Quote From stresshead:
Starshine and Sneaks, what years are you both in? It just seems ridiculous to be thinking about quitting in the first month, like a waste of time on behalf of my supervisor and the funding body, but I really just feel doubtful of my decision. Although saying that I keep looking at jobs/alternate paths and again nothing appeals, at least I know I did love science during my UG. I think part of the reason is that I've moved away from my partner and friends, and so in my mind I keep thinking 'was this really good enough to move away from them', although I looked for PhD positions to stay there and none looked that good. Is there anyone else who is torn between continuing their PhD or just moving back to be with friends/family/partners?

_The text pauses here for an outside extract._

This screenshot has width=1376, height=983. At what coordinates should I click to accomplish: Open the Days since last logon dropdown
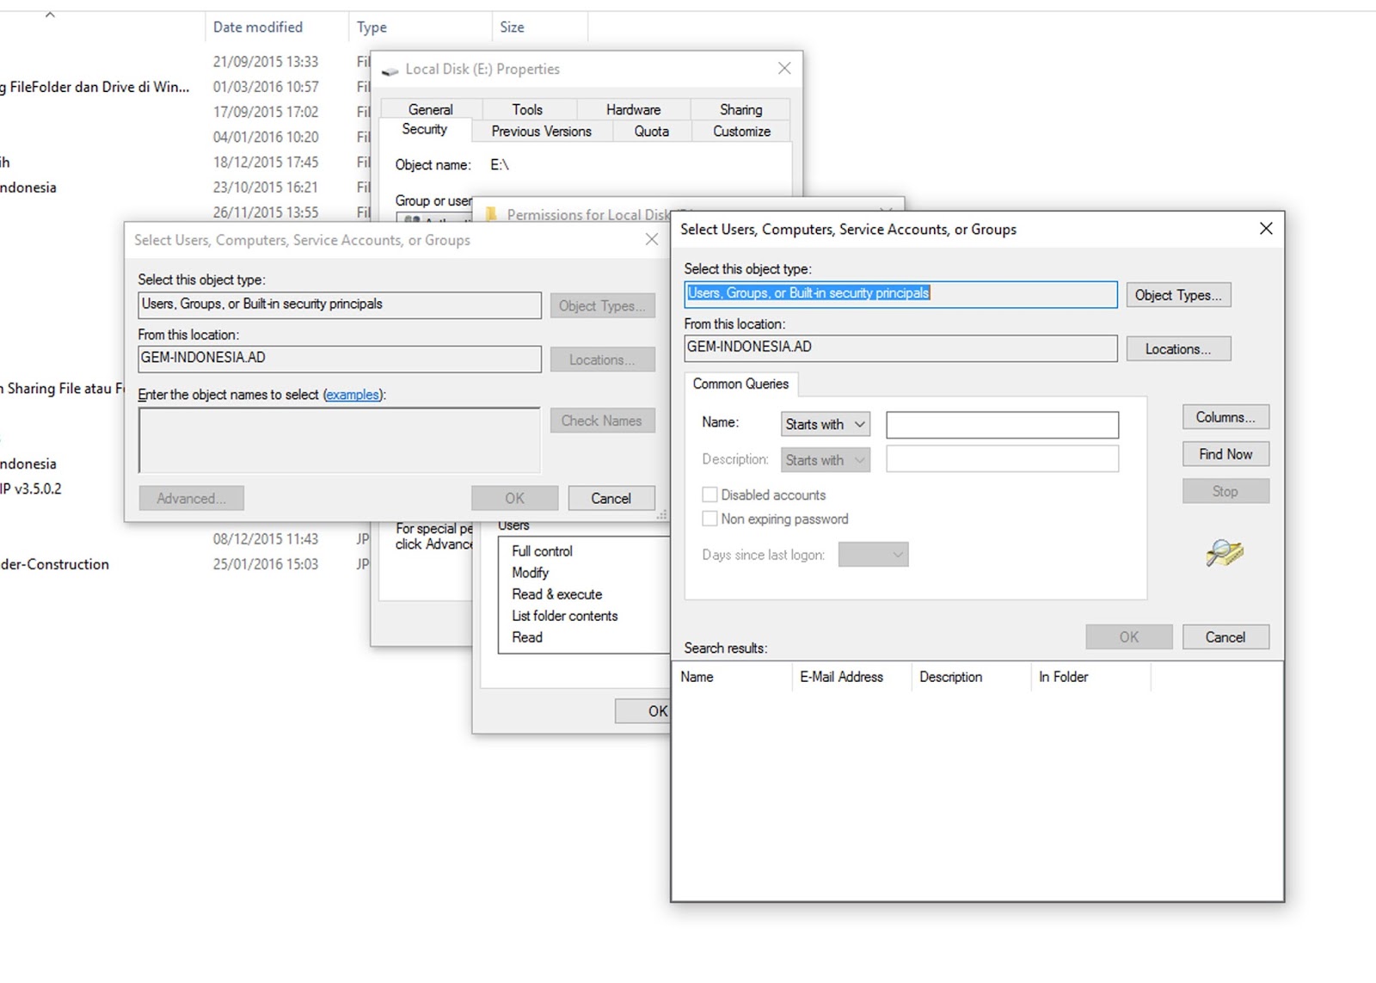coord(873,555)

Again, you are feeling sad for a set of reasons entirely different from the PhD. do consider that... HAd you friends partner and family lived within a mile of this uni at which you are doing the PhD would you feel this bad? Alternatively if you had a job, not a pHd by any chance, and everyone still been far away, would you have been dancing with glee? :-)
No. So, my point is, you are facing many new things at once and are automatically abscribing reasons, b'cos this decision was why you had to leave your family hence the decision must be wrong! But no, they are different issues arent they?
To answer your question, I left home and my city at 19, country/continent at 22 and hav only adored my space and distance from everyone else for that's the kind of person I am! So you may be different, but all I am saying is, think WHY you are sad, and the answer is not going to lead to the Phd I think!